The whole tectonic system is driven by thermal convection in the mantle. Hot mantle rock rises from the core and colder mantle rock sinks toward the core. It’s bizarre but all this flowing up and down happens even though the mantle is solid and not liquid. It’s just super slow and the up and down motions happen over millions and millions of years.


When the plumes of hot mantle rock reach the surface, they have to spread out and move sideways. This horizontal motion of the upper mantle is the motive force that pushes and pulls tectonic plates around on Earth’s surface.


Collisions, divergence, and sliding motions of the plates produce all the topography and geographic features on the surface: ocean basins, mountain ranges, deep valleys, faults, folds, volcanos, and so forth.

 

1.2. Types of Plate Motion

 

1.2.1 Ripping


When a mantle plume hits a tectonic plate from beneath and spreads out, the mantle moves in opposite directions in different parts of the plate. This ripping motion pulls the plate apart!

 

Mid-Ocean Ridges: Where Ocean Plates Rip Apart


Recall that ocean crust is very thin. If the ripping occurs an ocean plate, the ocean crust just opens up and partly melted mantle wells up as lava in the crack left by the two halves of ocean plate. The whole process happens very slowly, so by the time the plates move apart the lava in the crack has already hardened into new basalt rock.

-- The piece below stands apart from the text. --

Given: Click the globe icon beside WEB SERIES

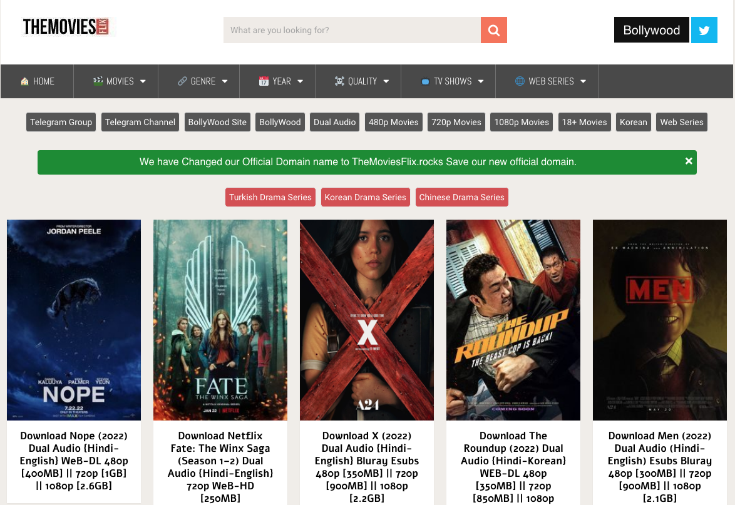Looking at the screenshot, I should point(520,81).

The brand-new crust formed along the fissure where ocean plates have pulled apart due to a mantle plume is hot and takes up a lot of room. It sticks up into the overlying ocean water as a mountain range called a “mid-ocean ridge.” The Mid-Atlantic Ridge is a particularly famous example, with the island nation of Iceland rising from its midst.


All ocean crust is formed at mid-ocean ridges. As more and more mantle rocks pushes up underneath the mid-ocean ridge, the plates continue to separate and more basalt magma fills in the crack.

Ocean basins are like big conveyor belts of rock. New crust forms in the middle as the plates move away toward the edges of the basin.


The world’s ocean basins have very long mid-ocean ridges (underwater mountain ranges) running down their middles, like seams on a baseball. The overall length of this world-spanning mountain range is about 40,000 km!

 

Continental Rift Valleys: Where Continental Plates Rip Apart


When mantle plumes rise under land, the thicker crust holds together better than ocean crust. Spreading causes blocks of rock to fall into the widening rift. When such “rift valleys” continue to spread for a long time, a new ocean basin is formed. Examples include the Rio Grande Rift in New Mexico USA as well as the Red Sea and Great Rift Valley in Africa.

 

1.2.2 Crunching


Tectonic plates collide a lot. Since the Earth remains a constant size, spreading in one place has to be taken up by crunching someplace else. 

 

Subduction Zones: Ocean Plate Sinks Into Mantle


What happens when plates converge is different for oceanic vs continental plates.  Ocean plates are thin and dense. Continental plates are thick and buoyant. When a land plate and an ocean plate come together, the ocean plate always loses. It sinks under the over-riding continental plate and disappears back into the mantle.  When two ocean plates collide, one rides over the other. The sinking plate dives down into the mantle.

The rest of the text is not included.